Hace algún tiempo, antes de que yo misma supiese que lo era, me regalaron una orquídea blanca. Venía en una maceta transparente llena de agujeros, con algo de tierra, trocitos de cortezas y palitos, que hacían que las raíces estuviesen prácticamente desnudas al aire. De su fina rama colgaban cuatro o cinco preciosas flores, que aguantaron muy bien algunas semanas. Luego poco a poco se fueron poniendo amarillas, se secaron y fueron cayendo sobre la mesa donde estaba colocada.
Pero eso era de esperar. Las orquídeas van floreciendo periódicamente, eso sí, si se sabe qué hay que hacer con ellas.
Cuando se quedó sin flores pensé que así no podía vivir, casi sin sustento, así que la transplanté a una maceta convencional. Además, sin flores la planta estaba tan triste que compré una rama con orquídeas blancas de tela, y la clavé en la tierra. La verdad es que la rama artificial estaba bien hecha, y sólo si te acercabas lo suficiente a ella te dabas cuenta de que no eran flores naturales. Sólo mirándola de cerca se apreciaba el engaño.
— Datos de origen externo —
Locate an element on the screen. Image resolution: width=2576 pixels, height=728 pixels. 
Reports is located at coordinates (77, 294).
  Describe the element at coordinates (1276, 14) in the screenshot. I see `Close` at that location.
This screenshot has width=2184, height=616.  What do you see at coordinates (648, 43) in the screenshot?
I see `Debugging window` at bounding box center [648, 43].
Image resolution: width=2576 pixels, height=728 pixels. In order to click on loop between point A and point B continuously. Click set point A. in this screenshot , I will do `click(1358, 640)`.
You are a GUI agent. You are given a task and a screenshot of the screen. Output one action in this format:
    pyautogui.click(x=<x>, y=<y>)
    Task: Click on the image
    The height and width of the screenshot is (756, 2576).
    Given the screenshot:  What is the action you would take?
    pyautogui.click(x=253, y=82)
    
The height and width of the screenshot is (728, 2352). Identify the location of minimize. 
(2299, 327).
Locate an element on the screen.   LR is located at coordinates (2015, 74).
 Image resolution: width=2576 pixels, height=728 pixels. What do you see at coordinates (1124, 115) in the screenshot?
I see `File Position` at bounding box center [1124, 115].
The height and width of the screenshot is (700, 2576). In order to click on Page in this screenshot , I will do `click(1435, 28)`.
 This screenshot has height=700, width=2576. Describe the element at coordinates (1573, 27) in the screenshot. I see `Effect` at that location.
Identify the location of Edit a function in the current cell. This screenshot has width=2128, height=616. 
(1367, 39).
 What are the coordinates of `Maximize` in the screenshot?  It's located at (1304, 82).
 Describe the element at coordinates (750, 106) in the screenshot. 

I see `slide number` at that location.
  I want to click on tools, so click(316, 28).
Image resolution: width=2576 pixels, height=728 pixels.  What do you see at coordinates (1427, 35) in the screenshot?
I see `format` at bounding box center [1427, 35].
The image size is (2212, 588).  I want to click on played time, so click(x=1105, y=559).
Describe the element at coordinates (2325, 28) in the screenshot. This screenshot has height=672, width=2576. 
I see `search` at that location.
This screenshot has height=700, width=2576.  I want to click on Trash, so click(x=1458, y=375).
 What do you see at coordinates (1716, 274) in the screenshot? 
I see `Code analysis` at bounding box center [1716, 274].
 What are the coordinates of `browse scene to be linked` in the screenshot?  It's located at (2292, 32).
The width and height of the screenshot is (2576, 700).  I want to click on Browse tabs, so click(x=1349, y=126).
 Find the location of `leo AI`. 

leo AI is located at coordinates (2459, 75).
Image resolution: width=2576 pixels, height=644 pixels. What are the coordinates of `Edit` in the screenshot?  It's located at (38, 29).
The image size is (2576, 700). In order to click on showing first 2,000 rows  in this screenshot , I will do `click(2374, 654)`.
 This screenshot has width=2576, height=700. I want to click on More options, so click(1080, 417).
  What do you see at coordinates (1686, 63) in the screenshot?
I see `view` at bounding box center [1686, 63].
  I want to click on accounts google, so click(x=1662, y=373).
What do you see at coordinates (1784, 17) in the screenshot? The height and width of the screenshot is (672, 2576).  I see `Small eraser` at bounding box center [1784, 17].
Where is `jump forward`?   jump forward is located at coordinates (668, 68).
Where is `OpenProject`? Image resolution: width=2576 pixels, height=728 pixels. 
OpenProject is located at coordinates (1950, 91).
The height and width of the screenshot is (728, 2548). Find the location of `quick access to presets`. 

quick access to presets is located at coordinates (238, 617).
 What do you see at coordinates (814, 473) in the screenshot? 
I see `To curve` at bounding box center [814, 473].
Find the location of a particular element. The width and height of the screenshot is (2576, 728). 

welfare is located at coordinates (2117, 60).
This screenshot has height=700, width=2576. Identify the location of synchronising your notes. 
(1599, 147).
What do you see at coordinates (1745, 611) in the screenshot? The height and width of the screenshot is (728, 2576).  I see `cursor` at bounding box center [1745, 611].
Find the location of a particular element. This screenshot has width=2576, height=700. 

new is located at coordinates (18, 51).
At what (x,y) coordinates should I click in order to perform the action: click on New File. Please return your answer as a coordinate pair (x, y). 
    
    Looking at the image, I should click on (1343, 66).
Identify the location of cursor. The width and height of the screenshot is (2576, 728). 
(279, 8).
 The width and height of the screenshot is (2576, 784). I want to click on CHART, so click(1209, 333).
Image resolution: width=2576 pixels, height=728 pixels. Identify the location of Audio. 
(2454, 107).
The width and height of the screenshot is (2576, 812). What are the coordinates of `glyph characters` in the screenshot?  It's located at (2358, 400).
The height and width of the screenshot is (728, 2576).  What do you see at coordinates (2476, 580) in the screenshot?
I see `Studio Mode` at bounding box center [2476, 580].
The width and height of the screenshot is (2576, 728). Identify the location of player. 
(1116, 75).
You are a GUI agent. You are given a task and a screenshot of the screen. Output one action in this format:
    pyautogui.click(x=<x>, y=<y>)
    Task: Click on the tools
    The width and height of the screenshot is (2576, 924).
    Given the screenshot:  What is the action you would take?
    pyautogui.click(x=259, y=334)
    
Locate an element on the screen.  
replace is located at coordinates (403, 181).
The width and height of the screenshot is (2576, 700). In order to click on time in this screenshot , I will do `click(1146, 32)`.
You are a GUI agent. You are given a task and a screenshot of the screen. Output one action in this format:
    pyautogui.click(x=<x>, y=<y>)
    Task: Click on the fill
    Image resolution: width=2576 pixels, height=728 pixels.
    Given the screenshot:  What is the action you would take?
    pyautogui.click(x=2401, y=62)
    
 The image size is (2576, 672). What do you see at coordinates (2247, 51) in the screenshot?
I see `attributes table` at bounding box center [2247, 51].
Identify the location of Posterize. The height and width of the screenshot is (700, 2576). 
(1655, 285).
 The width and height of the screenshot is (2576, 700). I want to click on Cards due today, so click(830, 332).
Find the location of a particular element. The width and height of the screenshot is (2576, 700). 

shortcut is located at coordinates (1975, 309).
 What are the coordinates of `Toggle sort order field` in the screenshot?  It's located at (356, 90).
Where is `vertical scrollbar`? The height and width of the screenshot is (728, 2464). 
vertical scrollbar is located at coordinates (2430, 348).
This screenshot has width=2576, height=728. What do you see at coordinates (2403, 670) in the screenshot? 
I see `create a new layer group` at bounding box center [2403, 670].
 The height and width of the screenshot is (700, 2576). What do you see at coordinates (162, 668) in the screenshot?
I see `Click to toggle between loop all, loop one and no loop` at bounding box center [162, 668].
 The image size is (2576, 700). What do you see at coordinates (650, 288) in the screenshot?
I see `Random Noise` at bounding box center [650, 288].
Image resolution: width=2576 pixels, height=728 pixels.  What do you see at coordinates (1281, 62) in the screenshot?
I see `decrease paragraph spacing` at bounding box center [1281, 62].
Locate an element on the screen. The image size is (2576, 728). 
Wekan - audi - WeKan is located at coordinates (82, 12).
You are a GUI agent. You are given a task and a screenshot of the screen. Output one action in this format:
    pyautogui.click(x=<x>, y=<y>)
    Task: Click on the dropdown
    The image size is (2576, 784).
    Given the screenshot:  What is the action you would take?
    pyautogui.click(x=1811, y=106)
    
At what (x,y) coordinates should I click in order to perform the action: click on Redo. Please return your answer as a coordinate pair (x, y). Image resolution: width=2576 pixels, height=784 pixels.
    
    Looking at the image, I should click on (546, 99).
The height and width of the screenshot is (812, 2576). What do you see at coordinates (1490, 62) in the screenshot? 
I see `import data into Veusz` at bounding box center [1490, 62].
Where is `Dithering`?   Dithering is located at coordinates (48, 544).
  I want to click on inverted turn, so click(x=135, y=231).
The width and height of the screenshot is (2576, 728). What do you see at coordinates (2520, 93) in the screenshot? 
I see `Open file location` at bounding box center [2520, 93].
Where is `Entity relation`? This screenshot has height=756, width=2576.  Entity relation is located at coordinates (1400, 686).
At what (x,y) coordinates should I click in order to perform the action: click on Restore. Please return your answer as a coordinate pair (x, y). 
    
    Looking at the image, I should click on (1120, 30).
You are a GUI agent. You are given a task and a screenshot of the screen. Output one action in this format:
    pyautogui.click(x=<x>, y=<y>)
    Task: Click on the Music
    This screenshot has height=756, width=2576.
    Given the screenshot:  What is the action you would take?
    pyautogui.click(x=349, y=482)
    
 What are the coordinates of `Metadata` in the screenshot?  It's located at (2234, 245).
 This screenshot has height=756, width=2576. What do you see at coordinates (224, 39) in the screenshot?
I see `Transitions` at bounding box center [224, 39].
La pobre planta intentó sacar sus raíces de aquella maceta al aire para poder respirar. Aún tuvo fuerzas para hacer que le creciese alguna que otra hoja, a duras penas, pero al final se acabó marchitando. Sus hojas perdieron la tersura y acabaron amarillas y desmayadas sobre la maceta que la había matado, contrastando absurdamente con la rama verde llena de flores blancas, perfectas, sin mácula, sin vida.
Qué mal lo hice contigo, mi pobre y preciosa orquídea blanca. Cómo sufriste delante de mis ojos, y yo sin darme cuenta. Cómo te adorné de forma artificial para ocultar tu tristeza, cómo pensando en tu bien pero con ignorancia enterré tus raices epifitas.
Y tú aguantaste lo que pudiste, sin protestar, ocultando tu sufrimiento, porque las orquídeas no causan dolor. Las orquídeas no tienen espinas.